On 1/29/10 3:32 AM, Ian Hickson wrote:
On Wed, 27 Jan 2010, Darin Fisher wrote:

I think that location.hash = 'a' should synchronously add "#a" to the
session history, or at least it should appear to the web page that it
was added synchronously.

[...]

That said, I think it would be good for location.hash = 'a' to interrupt
the history.back() request.  The net result being that "#a" is appended
to session history, and the history.back() request is discarded.

[...]

I'm trying to treat history,{back,forward,go} as a UI command to the
navigator.  Synthesize the user clicking on the corresponding
back/forward buttons.  UI actions typically do not get dispatched during
JS execution (ignoring window.showModalDialog of course).

[...]

I agree that we should not change the location without traversing
history.

I'm arguing for making history.{back,forward,go} start out by
dispatching a task to then run the history traversal algorithm.  So,
history.back() would never change the location synchronously.

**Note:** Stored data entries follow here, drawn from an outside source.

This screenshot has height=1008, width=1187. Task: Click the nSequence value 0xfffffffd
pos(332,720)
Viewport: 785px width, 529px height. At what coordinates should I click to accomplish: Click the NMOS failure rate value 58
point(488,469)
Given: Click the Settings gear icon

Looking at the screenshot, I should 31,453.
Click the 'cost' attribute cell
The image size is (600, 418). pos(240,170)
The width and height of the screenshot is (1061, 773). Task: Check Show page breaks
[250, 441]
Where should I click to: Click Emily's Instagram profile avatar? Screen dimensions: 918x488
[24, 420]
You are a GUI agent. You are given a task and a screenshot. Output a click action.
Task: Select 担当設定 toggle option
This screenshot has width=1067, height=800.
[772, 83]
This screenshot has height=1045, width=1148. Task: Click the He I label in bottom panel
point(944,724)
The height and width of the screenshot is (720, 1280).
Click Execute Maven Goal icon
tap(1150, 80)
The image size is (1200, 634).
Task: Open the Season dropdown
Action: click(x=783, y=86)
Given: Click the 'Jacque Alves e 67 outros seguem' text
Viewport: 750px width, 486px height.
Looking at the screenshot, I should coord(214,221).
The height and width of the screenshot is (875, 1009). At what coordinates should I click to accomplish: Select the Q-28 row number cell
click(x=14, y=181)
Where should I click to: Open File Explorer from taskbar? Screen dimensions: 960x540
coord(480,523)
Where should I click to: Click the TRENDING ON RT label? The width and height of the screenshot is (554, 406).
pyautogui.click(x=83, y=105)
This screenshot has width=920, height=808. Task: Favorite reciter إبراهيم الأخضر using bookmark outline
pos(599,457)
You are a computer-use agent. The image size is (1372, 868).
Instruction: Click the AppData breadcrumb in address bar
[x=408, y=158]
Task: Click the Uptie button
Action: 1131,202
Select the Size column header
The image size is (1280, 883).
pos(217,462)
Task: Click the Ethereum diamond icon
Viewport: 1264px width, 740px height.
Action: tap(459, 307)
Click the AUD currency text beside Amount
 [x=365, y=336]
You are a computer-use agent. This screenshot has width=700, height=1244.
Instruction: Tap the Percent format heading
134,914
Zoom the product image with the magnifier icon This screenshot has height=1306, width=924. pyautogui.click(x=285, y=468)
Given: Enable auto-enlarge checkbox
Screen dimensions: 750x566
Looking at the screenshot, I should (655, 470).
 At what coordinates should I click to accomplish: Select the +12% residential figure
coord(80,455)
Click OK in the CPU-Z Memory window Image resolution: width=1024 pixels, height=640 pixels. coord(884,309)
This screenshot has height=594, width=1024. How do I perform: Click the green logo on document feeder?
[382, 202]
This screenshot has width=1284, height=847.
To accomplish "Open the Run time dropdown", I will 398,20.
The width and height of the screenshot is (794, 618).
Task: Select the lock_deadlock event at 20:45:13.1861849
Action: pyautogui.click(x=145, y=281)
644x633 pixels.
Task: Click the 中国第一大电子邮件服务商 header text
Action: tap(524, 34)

I've tried to spec this. There is a high risk of compatibility issues, so
I would very much welcome feedback from implementors who try to implement
this.

The main goal of the change here is to make it possible to implement this
(if not completely sanely, but it's the Web, there's only so much I can
do) in a situation with each browsing context having its own process, as
seen to some extent in IE and Chrome, and as is being examined by other
browser vendors also.
So why sync history isn't possible in IE or Chrome?
I have seen some arguments why it is perhaps  hard to implement, but
not possible at all?




While I was at it I made 'hashchange' and 'popstate' fire completely
async, and gave 'hashchange' context information to get around the problem
with it firing async (where it could e.g. fire twice for the same URL,
because the navigations get processed before it fires).


On Thu, 28 Jan 2010, Olli Pettay wrote:
On 1/28/10 7:15 AM, Darin Fisher wrote:

That said, I think it would be good for location.hash = 'a' to
interrupt the history.back() request.  The net result being that "#a"
is appended to session history, and the history.back() request is
discarded.

Really? What if iframe has been navigated lately and something calls
history.back() (to load previous page in iframe), but right after that
top level page calls location.hash = "foo";

Per spec now, any code along the lines of:

    history.back();
    location.hash = "foo";

...will cause the back() to be a no-op. This is definitely incompatible
with legacy implementations; the question is whether there are pages
depending on it.


How should UA handle this case? User presses back (which hopefully
does pretty much the same as history.back()) but web page has some
loop like script which sets location.hash all the time.
Depending on the script state, back might not succeed?
Or does location.hash = "foo"; not clear the history tasks if
back()/forward() was caused by the UA/user.

I know there is "When the user navigates through a browsing context, e.g. using a browser's back and forward buttons, the user agent must traverse the history by a delta equivalent to the action specified by the user." but that doesn't quite clarify the situation, I think.




If we can't do this asynchronously, it's going to really suck for
multiprocess UAs,
Depends for example on whether UA wants to put different domains in
same tab to different processes. And even if it does do, synchronous
back()/forward() should be possible. Maybe just not as easy.
So I'm not sure that "suck for multiprocess UAs" is a really good
argument here.


 so I think it's worth trying to find a solution here,
even if there is a back-compat risk. In practice I don't think the risk
is as high as it could be, because interop is pretty poor in this area
already; in particular, Chrome does things that are quite drastic when
given code like the above, and Chrome developers aren't aware of having
received bugs about it.

Again, please send feedback on this. The diff is:

    http://html5.org/tools/web-apps-tracker?from=4631&to=4632

Uh, changing hashchange again to async. We must stop changing that all the time. Though in this case I like the change. I never really understood the sync hashchange, or the reasoning why it was changed to be sync.


So history.back(); history.back(); would queue 2 tasks?
And first one document is loaded (maybe from bfcache), and it could
synchronously do something like dispatch pageshow or whatever which
could do things like alert() and then second document was loaded at somepoint. Kind of strange way to handle history.back().